[[ Records provided, beginning ]]
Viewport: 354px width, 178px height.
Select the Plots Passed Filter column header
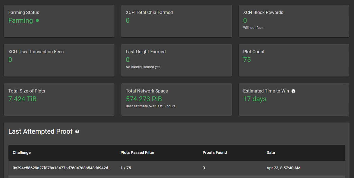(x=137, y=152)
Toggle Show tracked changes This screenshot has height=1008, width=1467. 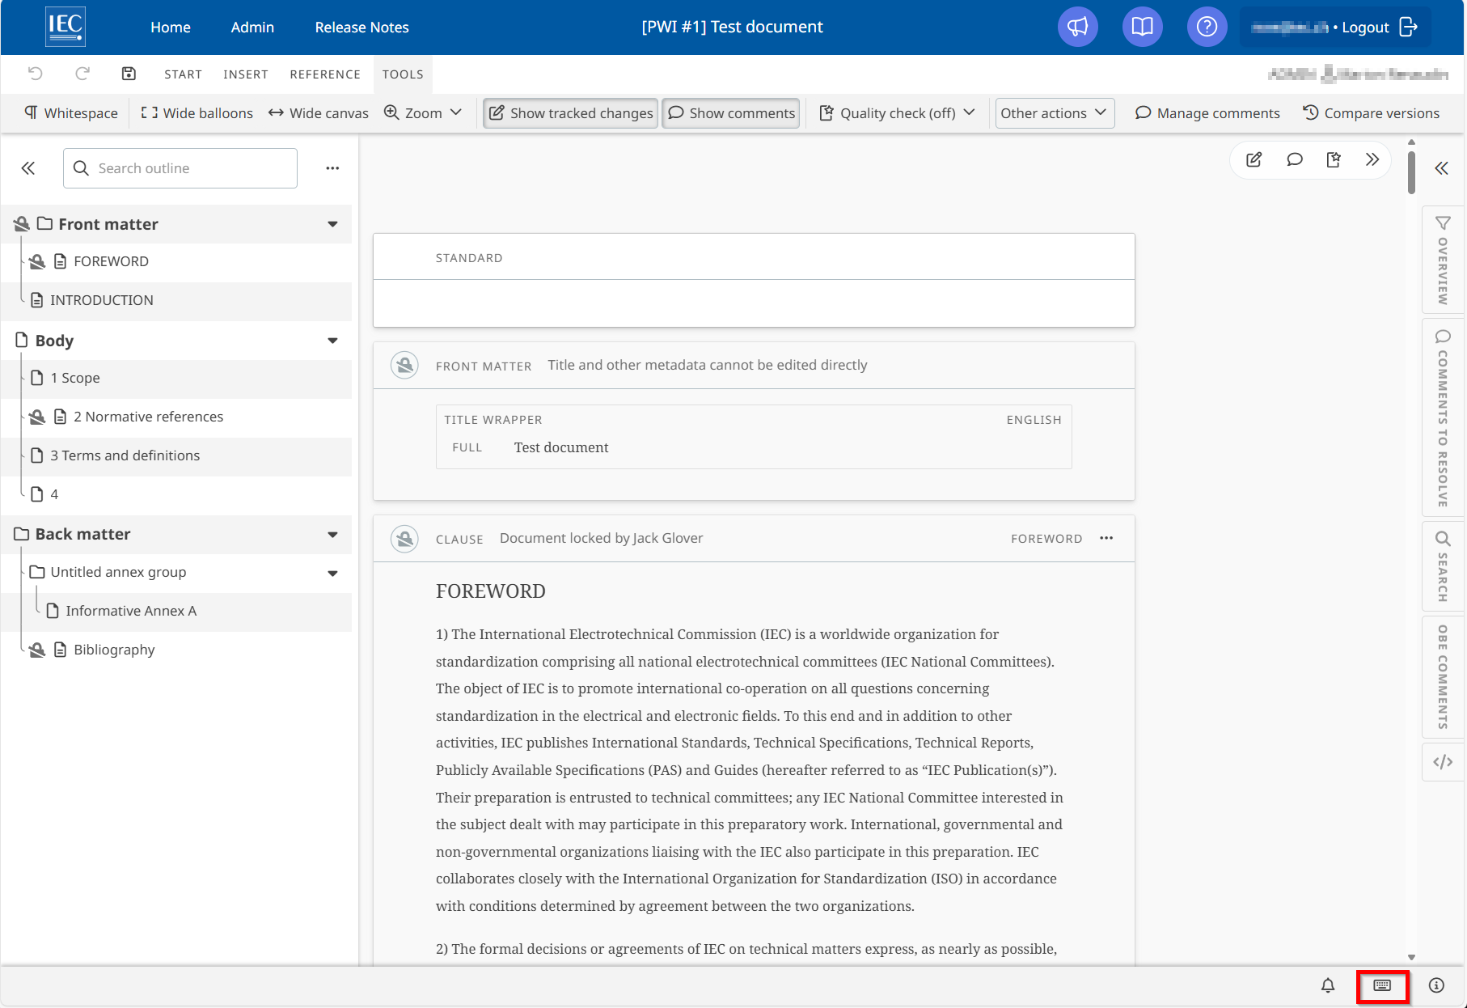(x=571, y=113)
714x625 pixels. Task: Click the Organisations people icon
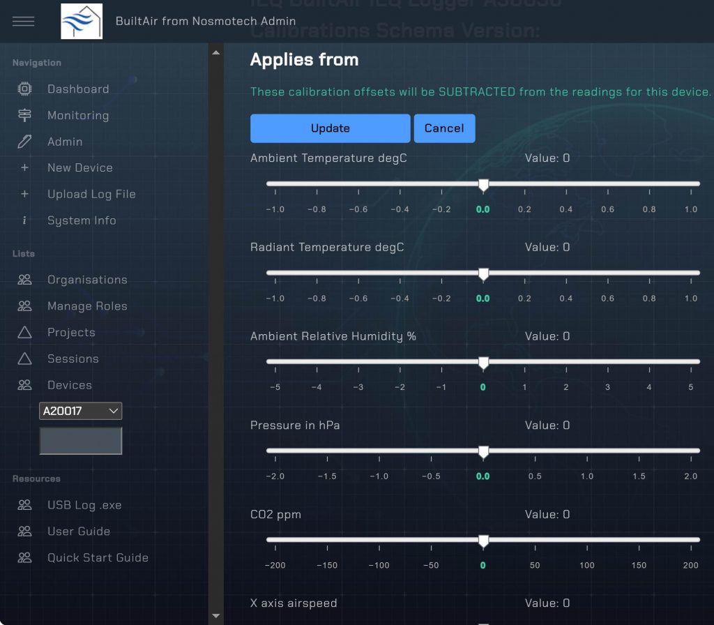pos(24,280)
[[ Records provided, end ]]
### Exercise instructions:
Once the line containing "714x625 pixels. Task: Click" is found, transcribe it and every line after it to the end of the records, exactly and with no pictures.

### Response to this exercise:
714x625 pixels. Task: Click the Organisations people icon
pos(24,280)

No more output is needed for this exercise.